Rhetoric vs. Reality: National Government

It might seem that things are different at the national level, but they really aren’t.

The U.S. tax system is the most progressive among all developed countries. More than any other developed country, we tax the wealthy far more than poor and middle-income families. The reason: Republican tax bills. More than half of all households today pay no income tax at all. That’s because every Republican tax bill – going all the way back to Ronald Reagan – threw more and more people off the income tax rolls.

Through this and other provisions, Republicans have been shifting the tax burden to the rich every time they have legislated.

Both private and government analyses confirm that the same is true of the 2017 (Trump) tax reform bill.
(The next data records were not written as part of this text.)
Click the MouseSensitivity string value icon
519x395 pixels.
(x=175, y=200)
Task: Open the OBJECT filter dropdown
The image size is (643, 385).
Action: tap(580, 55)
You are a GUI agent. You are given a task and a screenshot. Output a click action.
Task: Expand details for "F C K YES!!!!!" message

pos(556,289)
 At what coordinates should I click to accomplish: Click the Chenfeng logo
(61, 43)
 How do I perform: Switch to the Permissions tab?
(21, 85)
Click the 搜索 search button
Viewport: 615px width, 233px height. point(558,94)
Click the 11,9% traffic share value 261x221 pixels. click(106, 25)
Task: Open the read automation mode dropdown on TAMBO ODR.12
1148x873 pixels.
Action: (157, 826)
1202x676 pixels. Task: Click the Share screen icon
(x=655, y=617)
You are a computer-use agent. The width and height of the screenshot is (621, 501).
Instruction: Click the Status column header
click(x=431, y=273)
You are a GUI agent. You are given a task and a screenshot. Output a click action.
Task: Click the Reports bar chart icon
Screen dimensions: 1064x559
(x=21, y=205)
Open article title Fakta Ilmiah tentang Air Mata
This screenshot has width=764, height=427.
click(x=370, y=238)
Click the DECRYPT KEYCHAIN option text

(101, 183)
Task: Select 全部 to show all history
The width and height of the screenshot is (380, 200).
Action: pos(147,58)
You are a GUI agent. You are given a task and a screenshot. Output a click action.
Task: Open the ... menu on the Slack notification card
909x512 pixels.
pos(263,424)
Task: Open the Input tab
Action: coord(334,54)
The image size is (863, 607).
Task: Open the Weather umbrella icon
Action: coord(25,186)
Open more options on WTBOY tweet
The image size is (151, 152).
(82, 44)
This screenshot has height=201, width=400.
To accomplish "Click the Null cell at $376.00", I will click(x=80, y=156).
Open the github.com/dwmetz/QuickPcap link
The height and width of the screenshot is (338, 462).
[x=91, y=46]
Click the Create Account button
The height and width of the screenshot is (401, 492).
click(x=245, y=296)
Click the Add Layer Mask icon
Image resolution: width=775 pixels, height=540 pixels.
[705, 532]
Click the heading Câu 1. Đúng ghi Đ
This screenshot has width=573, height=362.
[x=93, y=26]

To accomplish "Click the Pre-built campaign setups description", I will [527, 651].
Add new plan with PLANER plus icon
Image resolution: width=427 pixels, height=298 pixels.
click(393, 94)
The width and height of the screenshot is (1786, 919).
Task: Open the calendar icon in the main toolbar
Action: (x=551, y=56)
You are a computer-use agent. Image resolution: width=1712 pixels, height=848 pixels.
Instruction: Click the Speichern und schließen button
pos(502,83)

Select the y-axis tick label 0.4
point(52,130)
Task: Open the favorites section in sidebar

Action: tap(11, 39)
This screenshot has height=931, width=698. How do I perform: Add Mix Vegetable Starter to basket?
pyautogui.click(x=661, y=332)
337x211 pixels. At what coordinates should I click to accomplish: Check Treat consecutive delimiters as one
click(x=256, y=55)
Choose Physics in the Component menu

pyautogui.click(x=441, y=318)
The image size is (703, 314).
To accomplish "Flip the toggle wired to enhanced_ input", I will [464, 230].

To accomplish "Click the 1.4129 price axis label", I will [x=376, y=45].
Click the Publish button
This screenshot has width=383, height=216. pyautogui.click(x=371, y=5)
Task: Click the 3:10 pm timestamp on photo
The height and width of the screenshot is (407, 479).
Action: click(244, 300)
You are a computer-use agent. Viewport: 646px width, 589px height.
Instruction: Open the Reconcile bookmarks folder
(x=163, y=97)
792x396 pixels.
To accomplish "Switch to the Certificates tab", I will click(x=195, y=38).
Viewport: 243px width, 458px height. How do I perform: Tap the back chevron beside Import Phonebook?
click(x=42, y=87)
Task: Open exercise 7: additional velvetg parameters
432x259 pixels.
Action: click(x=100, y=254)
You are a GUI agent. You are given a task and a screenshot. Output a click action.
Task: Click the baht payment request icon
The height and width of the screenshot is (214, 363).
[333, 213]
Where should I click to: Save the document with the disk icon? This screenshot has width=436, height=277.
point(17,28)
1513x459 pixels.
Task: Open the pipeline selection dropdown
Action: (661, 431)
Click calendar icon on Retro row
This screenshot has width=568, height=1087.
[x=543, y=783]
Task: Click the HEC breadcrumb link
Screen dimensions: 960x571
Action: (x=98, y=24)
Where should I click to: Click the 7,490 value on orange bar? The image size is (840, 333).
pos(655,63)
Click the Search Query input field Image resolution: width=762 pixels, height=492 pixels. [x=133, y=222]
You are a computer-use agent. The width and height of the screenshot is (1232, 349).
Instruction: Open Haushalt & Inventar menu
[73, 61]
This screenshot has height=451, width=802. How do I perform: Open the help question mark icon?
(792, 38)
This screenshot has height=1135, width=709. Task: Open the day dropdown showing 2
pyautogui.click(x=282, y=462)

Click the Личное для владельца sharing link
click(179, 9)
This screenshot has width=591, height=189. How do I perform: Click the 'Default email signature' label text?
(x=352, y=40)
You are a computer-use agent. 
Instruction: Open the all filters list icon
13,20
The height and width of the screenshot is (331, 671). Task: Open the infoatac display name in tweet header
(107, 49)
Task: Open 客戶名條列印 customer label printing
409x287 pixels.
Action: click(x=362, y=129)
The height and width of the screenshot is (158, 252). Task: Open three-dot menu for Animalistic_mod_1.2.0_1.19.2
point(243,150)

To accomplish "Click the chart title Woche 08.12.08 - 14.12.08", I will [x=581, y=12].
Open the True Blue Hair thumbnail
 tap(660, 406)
Had Democratic opponents had their way, the tax burden for the rich would actually be lower, and the burden on low- and moderate-income families would be higher, than it is today.

What about government spending?

Democrats are usually identified with entitlement spending, and they certainly talk about it more. In practice, it’s hard to tell the difference between the two parties.

Richard Nixon expanded the Great Society more than Lyndon Johnson did. George W. Bush gave us Medicare Part D (for drug coverage), with an unfunded liability greater than that of Social Security. Meanwhile, it was Bill Clinton who presided over welfare reform – requiring beneficiaries to take positive steps toward self-support in exchange for assistance.

There is, however, an important distinction. Conservatives have preferred to fight poverty by giving people money; liberals have preferred to give them services.

Since 1965, we have spent about $25 trillion (adjusted for inflation) on anti-poverty programs. Yet very little of that spending went to low-income families in the form of cash. Medicaid money went to doctors and hospitals; housing money went to developers and landlords; education money went to the education establishment; and food stamp money went to agribusiness.

Indeed, this expansion of the welfare state may be an important source of income for many high-income liberals.

Meanwhile, the main source of cash income for the poor has come from two Republican-created programs: the Earned Income Tax Credit (based on a proposal by Milton Friedman) and the Child Tax Credit.

Bottom line: It’s probably true that the rhetoric of liberal Democrats makes liberal voters feel less guilty. But in voting for Democratic candidates, those voters are not necessarily voting against their self-interest.

John C. Goodman is President of the Goodman Institute and Senior Fellow at The Independent Institute. His books include the soon-to-be-published updated edition of Priceless: Curing the Healthcare Crisis, the widely acclaimed A Better Choice: Healthcare Solutions for America, and New Way to Care: Social Protections that Put Families First. The Wall Street Journal and National Journal, among other media, have called him the “Father of Health Savings Accounts.”

2 Comments

  1. Reasonable hypothesis, reasonably backed up.

    But one thing I wonder about is your claim about the 2017 tax law. The key unknown there is who bears a large part of the burden and, as a result, got a large part of the benefit, of the permanent cut in the corporate tax rate.

    Reply
  2. The TCJA was a bit of a mixed bag, with something for everybody. That’s why it’s wrong to call it a tax cut for the rich. Kotlikoff and Auerbach find that the current tax code is just a progressive as the previous one.

    One thing that liberals did hate was the cap on the deduction for state and local taxes

    Above all the bill did not contain any change in the biggest tax loophole for trust fund babies (who i believe are overwhelmingly Democrats): They can borrow from their trust funds, use the loan to fund fairly lavish personal consumption, and never pay it back.